2020 Distinguished Lecture in Anthropology, by Philip J. Deloria “New Pasts and Presents: Thoughts on Commemoration and Temporality”

The Anthropology Department hosted the 2020 Distinguished Lecture in Anthropology, by Philip J. Deloria, virtually on Thursday, December 17. Deloria presented the topic, “New Pasts and Presents: Thoughts on Commemoration and Temporality”.

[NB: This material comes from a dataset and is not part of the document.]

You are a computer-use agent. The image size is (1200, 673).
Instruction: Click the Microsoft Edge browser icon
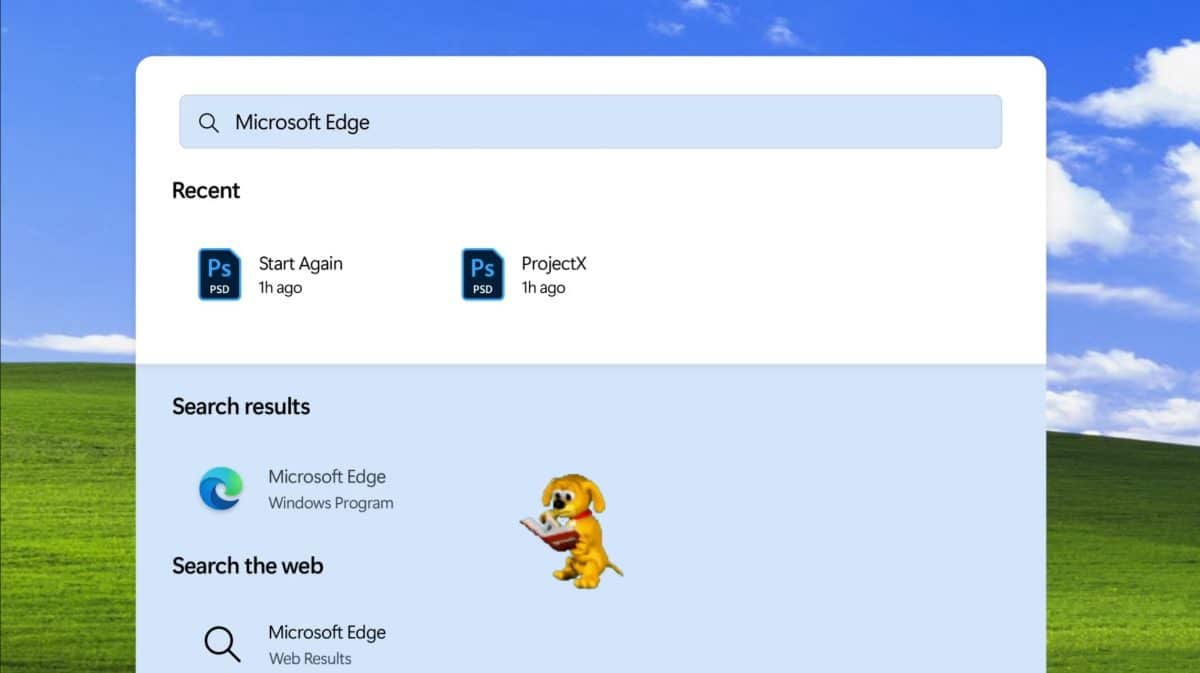[x=219, y=489]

Lecture Description: Commemoration touches simultaneously upon at least four temporalities: the moment of a life or event, the moment of a marker or text, the moment of an encounter, and the anticipation of a future consequence.  Commemoration interweaves (not always easily) issues surrounding remembrance, honor, values, community and power.  Is it any wonder that our memory work is so out of joint?  Names and statues, art and symbols—these things constellate around themselves multiple temporalities, shifting values, shaky memories, and new histories.  As figures of stability, they are deeply unstable.  Considering a range of cases—Mary Sully’s personality prints, Jacob Lawrence’s American Struggle series, sports mascots, the American Museum of Natural History’s Equestrian Statue of Theodore Roosevelt, campus re-namings, among others—this talk will contemplate the uncertainty of temporality that lingers amidst the seeming certainties of iconoclasm and commemoration alike.